PROBLEM TO WORK ON :: Down to the final character, output the records below as they stand.

=== DATA ===

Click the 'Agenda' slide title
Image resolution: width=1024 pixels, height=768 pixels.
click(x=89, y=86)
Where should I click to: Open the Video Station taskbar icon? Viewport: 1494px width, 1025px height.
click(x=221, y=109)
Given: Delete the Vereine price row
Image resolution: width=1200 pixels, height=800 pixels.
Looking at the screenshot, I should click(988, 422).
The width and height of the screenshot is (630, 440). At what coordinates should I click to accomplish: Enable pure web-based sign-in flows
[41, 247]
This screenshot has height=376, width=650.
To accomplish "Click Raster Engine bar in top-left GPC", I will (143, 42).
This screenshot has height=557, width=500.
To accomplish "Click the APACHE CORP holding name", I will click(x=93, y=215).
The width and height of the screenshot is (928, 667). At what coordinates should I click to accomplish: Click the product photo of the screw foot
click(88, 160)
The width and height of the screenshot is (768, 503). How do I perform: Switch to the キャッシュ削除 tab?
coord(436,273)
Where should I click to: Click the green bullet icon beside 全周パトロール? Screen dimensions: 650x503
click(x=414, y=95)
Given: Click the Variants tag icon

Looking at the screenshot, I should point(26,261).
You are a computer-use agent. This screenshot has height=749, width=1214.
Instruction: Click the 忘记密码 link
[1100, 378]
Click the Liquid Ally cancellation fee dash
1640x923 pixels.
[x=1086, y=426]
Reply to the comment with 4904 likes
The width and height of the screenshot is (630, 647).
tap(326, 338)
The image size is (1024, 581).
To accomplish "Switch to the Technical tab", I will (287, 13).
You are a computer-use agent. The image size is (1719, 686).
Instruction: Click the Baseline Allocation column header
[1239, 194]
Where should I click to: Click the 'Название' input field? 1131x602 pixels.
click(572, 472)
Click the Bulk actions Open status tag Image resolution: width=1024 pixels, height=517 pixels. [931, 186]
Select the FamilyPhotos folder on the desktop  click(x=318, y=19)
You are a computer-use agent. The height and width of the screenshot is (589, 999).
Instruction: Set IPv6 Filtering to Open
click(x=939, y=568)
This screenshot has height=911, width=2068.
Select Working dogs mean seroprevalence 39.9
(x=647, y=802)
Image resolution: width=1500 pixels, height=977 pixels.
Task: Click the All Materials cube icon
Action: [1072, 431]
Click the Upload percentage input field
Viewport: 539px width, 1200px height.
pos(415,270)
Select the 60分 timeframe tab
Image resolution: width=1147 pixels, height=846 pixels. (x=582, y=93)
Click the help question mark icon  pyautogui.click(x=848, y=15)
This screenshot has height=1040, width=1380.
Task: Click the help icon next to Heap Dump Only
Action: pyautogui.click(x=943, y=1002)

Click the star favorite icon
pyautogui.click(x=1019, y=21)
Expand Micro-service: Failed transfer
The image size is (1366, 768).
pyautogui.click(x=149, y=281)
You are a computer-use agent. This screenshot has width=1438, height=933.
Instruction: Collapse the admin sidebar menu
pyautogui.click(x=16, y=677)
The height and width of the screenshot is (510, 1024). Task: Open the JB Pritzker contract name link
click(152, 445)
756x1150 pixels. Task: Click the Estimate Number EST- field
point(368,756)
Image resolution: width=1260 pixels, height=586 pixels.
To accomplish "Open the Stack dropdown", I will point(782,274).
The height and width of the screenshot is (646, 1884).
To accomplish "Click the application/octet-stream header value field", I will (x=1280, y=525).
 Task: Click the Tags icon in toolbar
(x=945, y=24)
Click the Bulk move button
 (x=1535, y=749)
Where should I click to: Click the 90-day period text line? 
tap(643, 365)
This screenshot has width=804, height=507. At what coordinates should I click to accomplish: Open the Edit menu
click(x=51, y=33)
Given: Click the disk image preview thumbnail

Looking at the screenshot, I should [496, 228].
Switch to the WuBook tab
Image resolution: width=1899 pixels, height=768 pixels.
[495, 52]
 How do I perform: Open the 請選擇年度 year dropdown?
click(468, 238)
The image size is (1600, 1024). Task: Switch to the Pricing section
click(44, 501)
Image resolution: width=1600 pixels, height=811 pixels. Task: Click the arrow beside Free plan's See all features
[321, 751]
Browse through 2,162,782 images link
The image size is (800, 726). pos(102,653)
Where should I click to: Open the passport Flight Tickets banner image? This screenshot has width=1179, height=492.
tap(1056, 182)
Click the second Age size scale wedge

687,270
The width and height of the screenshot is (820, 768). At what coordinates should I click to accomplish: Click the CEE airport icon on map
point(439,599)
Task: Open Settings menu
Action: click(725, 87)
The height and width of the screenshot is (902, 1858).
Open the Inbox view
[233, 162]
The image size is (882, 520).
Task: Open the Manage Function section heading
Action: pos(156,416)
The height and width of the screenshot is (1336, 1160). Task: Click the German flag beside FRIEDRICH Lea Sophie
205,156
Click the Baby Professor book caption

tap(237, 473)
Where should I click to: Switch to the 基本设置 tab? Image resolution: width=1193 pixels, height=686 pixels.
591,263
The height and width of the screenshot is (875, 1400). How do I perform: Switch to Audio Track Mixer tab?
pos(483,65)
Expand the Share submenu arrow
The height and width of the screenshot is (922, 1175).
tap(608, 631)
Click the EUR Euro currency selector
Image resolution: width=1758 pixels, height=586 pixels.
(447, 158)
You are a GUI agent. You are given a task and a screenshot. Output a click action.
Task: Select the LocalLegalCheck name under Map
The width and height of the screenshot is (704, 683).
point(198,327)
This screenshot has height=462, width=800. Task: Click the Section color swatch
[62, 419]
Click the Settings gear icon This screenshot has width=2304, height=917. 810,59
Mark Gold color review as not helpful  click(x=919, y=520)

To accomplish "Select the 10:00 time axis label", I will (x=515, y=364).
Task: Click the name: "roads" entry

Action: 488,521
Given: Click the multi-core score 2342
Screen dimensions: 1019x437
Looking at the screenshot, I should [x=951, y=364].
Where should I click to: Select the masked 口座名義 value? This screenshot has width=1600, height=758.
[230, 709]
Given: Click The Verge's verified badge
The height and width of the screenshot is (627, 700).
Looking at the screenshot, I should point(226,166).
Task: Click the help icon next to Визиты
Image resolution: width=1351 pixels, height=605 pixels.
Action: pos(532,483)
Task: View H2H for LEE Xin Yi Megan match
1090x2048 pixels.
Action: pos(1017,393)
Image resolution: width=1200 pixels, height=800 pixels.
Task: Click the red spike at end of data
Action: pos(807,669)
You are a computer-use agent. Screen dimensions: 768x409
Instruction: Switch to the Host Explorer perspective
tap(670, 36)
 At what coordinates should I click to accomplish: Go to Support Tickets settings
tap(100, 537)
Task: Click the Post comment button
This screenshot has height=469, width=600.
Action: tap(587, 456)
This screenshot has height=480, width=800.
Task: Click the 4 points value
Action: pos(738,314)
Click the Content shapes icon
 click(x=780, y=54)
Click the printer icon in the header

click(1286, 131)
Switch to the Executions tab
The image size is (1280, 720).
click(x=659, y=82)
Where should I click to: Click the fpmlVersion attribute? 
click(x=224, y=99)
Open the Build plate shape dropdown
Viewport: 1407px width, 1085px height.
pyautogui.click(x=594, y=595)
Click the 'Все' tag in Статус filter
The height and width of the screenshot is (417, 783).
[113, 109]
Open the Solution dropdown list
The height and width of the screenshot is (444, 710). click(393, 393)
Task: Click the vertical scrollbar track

===

RESPONSE AREA ::
Click the 'Agenda' slide title
Image resolution: width=1024 pixels, height=768 pixels.
click(x=89, y=86)
Where should I click to: Open the Video Station taskbar icon? Viewport: 1494px width, 1025px height.
click(x=221, y=109)
Given: Delete the Vereine price row
Image resolution: width=1200 pixels, height=800 pixels.
Looking at the screenshot, I should click(988, 422).
The width and height of the screenshot is (630, 440). At what coordinates should I click to accomplish: Enable pure web-based sign-in flows
[41, 247]
This screenshot has height=376, width=650.
To accomplish "Click Raster Engine bar in top-left GPC", I will (143, 42).
This screenshot has height=557, width=500.
To accomplish "Click the APACHE CORP holding name", I will click(x=93, y=215).
The width and height of the screenshot is (928, 667). At what coordinates should I click to accomplish: Click the product photo of the screw foot
click(88, 160)
The width and height of the screenshot is (768, 503). How do I perform: Switch to the キャッシュ削除 tab?
coord(436,273)
Where should I click to: Click the green bullet icon beside 全周パトロール? Screen dimensions: 650x503
click(x=414, y=95)
Given: Click the Variants tag icon

Looking at the screenshot, I should point(26,261).
You are a computer-use agent. This screenshot has height=749, width=1214.
Instruction: Click the 忘记密码 link
[1100, 378]
Click the Liquid Ally cancellation fee dash
1640x923 pixels.
[x=1086, y=426]
Reply to the comment with 4904 likes
The width and height of the screenshot is (630, 647).
tap(326, 338)
The image size is (1024, 581).
To accomplish "Switch to the Technical tab", I will (287, 13).
You are a computer-use agent. The image size is (1719, 686).
Instruction: Click the Baseline Allocation column header
[1239, 194]
Where should I click to: Click the 'Название' input field? 1131x602 pixels.
click(572, 472)
Click the Bulk actions Open status tag Image resolution: width=1024 pixels, height=517 pixels. [931, 186]
Select the FamilyPhotos folder on the desktop  click(x=318, y=19)
You are a computer-use agent. The height and width of the screenshot is (589, 999).
Instruction: Set IPv6 Filtering to Open
click(x=939, y=568)
This screenshot has height=911, width=2068.
Select Working dogs mean seroprevalence 39.9
(x=647, y=802)
Image resolution: width=1500 pixels, height=977 pixels.
Task: Click the All Materials cube icon
Action: [1072, 431]
Click the Upload percentage input field
Viewport: 539px width, 1200px height.
pos(415,270)
Select the 60分 timeframe tab
Image resolution: width=1147 pixels, height=846 pixels. (x=582, y=93)
Click the help question mark icon  pyautogui.click(x=848, y=15)
This screenshot has height=1040, width=1380.
Task: Click the help icon next to Heap Dump Only
Action: pyautogui.click(x=943, y=1002)

Click the star favorite icon
pyautogui.click(x=1019, y=21)
Expand Micro-service: Failed transfer
The image size is (1366, 768).
pyautogui.click(x=149, y=281)
You are a computer-use agent. This screenshot has width=1438, height=933.
Instruction: Collapse the admin sidebar menu
pyautogui.click(x=16, y=677)
The height and width of the screenshot is (510, 1024). Task: Open the JB Pritzker contract name link
click(152, 445)
756x1150 pixels. Task: Click the Estimate Number EST- field
point(368,756)
Image resolution: width=1260 pixels, height=586 pixels.
To accomplish "Open the Stack dropdown", I will point(782,274).
The height and width of the screenshot is (646, 1884).
To accomplish "Click the application/octet-stream header value field", I will (x=1280, y=525).
 Task: Click the Tags icon in toolbar
(x=945, y=24)
Click the Bulk move button
 (x=1535, y=749)
Where should I click to: Click the 90-day period text line? 
tap(643, 365)
This screenshot has width=804, height=507. At what coordinates should I click to accomplish: Open the Edit menu
click(x=51, y=33)
Given: Click the disk image preview thumbnail

Looking at the screenshot, I should [496, 228].
Switch to the WuBook tab
Image resolution: width=1899 pixels, height=768 pixels.
[495, 52]
 How do I perform: Open the 請選擇年度 year dropdown?
click(468, 238)
The image size is (1600, 1024). Task: Switch to the Pricing section
click(44, 501)
Image resolution: width=1600 pixels, height=811 pixels. Task: Click the arrow beside Free plan's See all features
[321, 751]
Browse through 2,162,782 images link
The image size is (800, 726). pos(102,653)
Where should I click to: Open the passport Flight Tickets banner image? This screenshot has width=1179, height=492.
tap(1056, 182)
Click the second Age size scale wedge

687,270
The width and height of the screenshot is (820, 768). At what coordinates should I click to accomplish: Click the CEE airport icon on map
point(439,599)
Task: Open Settings menu
Action: click(725, 87)
The height and width of the screenshot is (902, 1858).
Open the Inbox view
[233, 162]
The image size is (882, 520).
Task: Open the Manage Function section heading
Action: pos(156,416)
The height and width of the screenshot is (1336, 1160). Task: Click the German flag beside FRIEDRICH Lea Sophie
205,156
Click the Baby Professor book caption

tap(237, 473)
Where should I click to: Switch to the 基本设置 tab? Image resolution: width=1193 pixels, height=686 pixels.
591,263
The height and width of the screenshot is (875, 1400). How do I perform: Switch to Audio Track Mixer tab?
pos(483,65)
Expand the Share submenu arrow
The height and width of the screenshot is (922, 1175).
tap(608, 631)
Click the EUR Euro currency selector
Image resolution: width=1758 pixels, height=586 pixels.
(447, 158)
You are a GUI agent. You are given a task and a screenshot. Output a click action.
Task: Select the LocalLegalCheck name under Map
The width and height of the screenshot is (704, 683).
point(198,327)
This screenshot has height=462, width=800. Task: Click the Section color swatch
[62, 419]
Click the Settings gear icon This screenshot has width=2304, height=917. 810,59
Mark Gold color review as not helpful  click(x=919, y=520)

To accomplish "Select the 10:00 time axis label", I will (x=515, y=364).
Task: Click the name: "roads" entry

Action: 488,521
Given: Click the multi-core score 2342
Screen dimensions: 1019x437
Looking at the screenshot, I should [x=951, y=364].
Where should I click to: Select the masked 口座名義 value? This screenshot has width=1600, height=758.
[230, 709]
Given: Click The Verge's verified badge
The height and width of the screenshot is (627, 700).
Looking at the screenshot, I should point(226,166).
Task: Click the help icon next to Визиты
Image resolution: width=1351 pixels, height=605 pixels.
Action: pos(532,483)
Task: View H2H for LEE Xin Yi Megan match
1090x2048 pixels.
Action: pos(1017,393)
Image resolution: width=1200 pixels, height=800 pixels.
Task: Click the red spike at end of data
Action: pos(807,669)
You are a computer-use agent. Screen dimensions: 768x409
Instruction: Switch to the Host Explorer perspective
tap(670, 36)
 At what coordinates should I click to accomplish: Go to Support Tickets settings
tap(100, 537)
Task: Click the Post comment button
This screenshot has height=469, width=600.
Action: tap(587, 456)
This screenshot has height=480, width=800.
Task: Click the 4 points value
Action: pos(738,314)
Click the Content shapes icon
 click(x=780, y=54)
Click the printer icon in the header

click(1286, 131)
Switch to the Executions tab
The image size is (1280, 720).
click(x=659, y=82)
Where should I click to: Click the fpmlVersion attribute? 
click(x=224, y=99)
Open the Build plate shape dropdown
Viewport: 1407px width, 1085px height.
pyautogui.click(x=594, y=595)
Click the 'Все' tag in Статус filter
The height and width of the screenshot is (417, 783).
[113, 109]
Open the Solution dropdown list
The height and width of the screenshot is (444, 710). click(393, 393)
Task: Click the vertical scrollbar track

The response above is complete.